● Text section:
━━━━━━━━━━
Risk management is impossible unless goals are defined

17 march 2016

The Analytical Center has hosted the expert workshop “Sharing the Best Practices in Introducing Risk-Oriented Approach and Assessing the Effectiveness and Productivity of Supervisory Activities”. Representatives of the Ministry for Economic Development, the Federal Taxation Service, and the Federal Service for Labor and Employment, Treasury, the Federal Service for State Property Management, the Federal Antimonopoly Service, as well as a number of research and civil society organizations took part in the event.

“Today we have to figure out whether we can have universal rules for the introduction of the risk-oriented approach in various supervisory organizations, whether there is a need for universal standardized procedures and whether we need to define one group of risks for all or define them separately for each type of supervision,” opening the event, said Aleksey Khersontsev, Director of the Department for state regulation in the economy at the Ministry for Economic Development. The Ministry ran into these problems when working on amendments to Article 8.3 of Federal Law No 294 that defines risk-oriented approach. “We tend to prefer the idea that amendments should be made to each separate provision for the specific types of supervision where we want to introduce risk-oriented approaches,” Mr. Khersontsev explained.

“The basic postulates of the risk-oriented approach must apply to all supervisory activities. We need this in order to make sure that the representative being supervised understands why he/she is being supervised,” believes Valentin Letunovsky, Deputy Head of the Presidential Control Directorate of the Russian Federation. The specialist then talked about how the risk-oriented approach is used in the Russian Federal Taxation Service, where a powerful IT solution has been deployed to perform taxation functions, enabling the service to implement the approach not just formally on paper but in real day-to-day activities.
━━━━━━━━━━
● Data shown:
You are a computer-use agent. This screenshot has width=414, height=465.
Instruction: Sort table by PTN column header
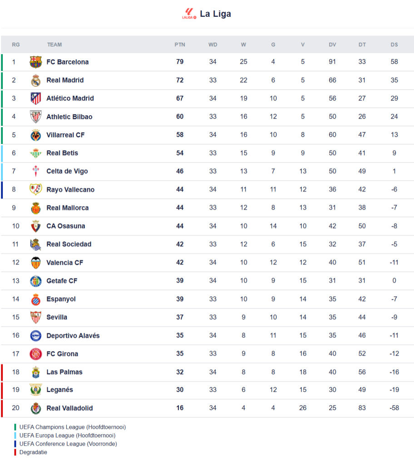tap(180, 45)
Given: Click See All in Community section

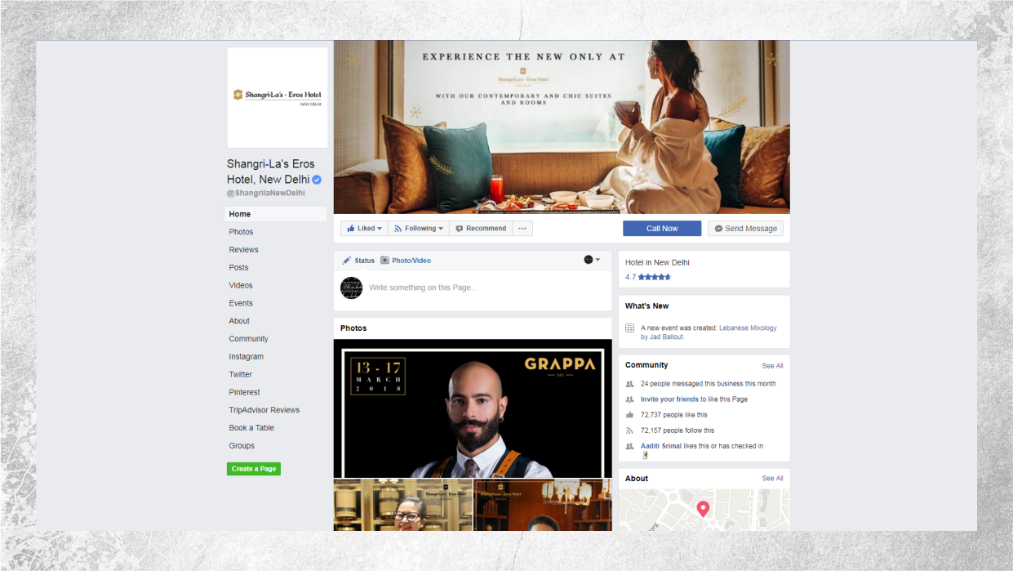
━━━━━━━━━━
● Requirement 1: In the workshop report above, begin at the words "17 march 2016" and stop after "in the event.". Reproduce that passage word for word.
● Requirement 2: Translate this sentence from the workshop report into Spanish: "The basic postulates of the risk-oriented approach must apply to all supervisory activities."

● Answer 1:
17 march 2016

The Analytical Center has hosted the expert workshop “Sharing the Best Practices in Introducing Risk-Oriented Approach and Assessing the Effectiveness and Productivity of Supervisory Activities”. Representatives of the Ministry for Economic Development, the Federal Taxation Service, and the Federal Service for Labor and Employment, Treasury, the Federal Service for State Property Management, the Federal Antimonopoly Service, as well as a number of research and civil society organizations took part in the event.

● Answer 2: Los postulados básicos del enfoque orientado al riesgo deben aplicarse a todas las actividades de supervisión.